(Dataset entries)
————
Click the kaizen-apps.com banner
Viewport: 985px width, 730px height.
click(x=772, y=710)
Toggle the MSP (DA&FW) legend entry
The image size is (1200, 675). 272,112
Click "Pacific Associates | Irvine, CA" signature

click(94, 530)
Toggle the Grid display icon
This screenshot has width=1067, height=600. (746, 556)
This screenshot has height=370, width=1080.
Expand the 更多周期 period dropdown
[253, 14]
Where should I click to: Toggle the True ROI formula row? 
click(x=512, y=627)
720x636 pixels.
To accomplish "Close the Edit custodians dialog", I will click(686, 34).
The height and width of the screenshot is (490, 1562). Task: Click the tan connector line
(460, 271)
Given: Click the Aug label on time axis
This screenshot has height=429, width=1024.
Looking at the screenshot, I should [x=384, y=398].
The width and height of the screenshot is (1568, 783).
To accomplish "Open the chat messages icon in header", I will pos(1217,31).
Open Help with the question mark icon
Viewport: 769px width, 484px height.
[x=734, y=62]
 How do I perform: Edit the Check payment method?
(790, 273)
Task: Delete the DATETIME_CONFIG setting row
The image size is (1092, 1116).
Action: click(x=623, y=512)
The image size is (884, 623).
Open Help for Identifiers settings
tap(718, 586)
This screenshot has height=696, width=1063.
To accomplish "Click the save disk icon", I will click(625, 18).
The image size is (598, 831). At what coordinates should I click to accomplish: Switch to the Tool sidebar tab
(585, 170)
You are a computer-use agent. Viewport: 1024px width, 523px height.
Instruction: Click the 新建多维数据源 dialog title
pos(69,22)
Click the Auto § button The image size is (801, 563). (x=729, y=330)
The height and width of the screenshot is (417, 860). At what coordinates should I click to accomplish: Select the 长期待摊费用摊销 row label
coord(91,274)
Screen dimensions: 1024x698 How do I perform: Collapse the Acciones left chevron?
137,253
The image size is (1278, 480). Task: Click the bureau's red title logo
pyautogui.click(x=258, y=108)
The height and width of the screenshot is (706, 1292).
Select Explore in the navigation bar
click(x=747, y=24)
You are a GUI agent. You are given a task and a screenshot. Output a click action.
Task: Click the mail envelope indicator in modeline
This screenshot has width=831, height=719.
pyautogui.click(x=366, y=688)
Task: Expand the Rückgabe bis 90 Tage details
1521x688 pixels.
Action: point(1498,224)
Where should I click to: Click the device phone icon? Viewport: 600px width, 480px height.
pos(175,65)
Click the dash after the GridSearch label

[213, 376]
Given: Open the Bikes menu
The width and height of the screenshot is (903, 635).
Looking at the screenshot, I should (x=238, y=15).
————
* Work to complete
Reproduce each line above that contains "agent".

* Your solution
You are a computer-use agent. Viewport: 1024px width, 523px height.
You are a GUI agent. You are given a task and a screenshot. Output a click action.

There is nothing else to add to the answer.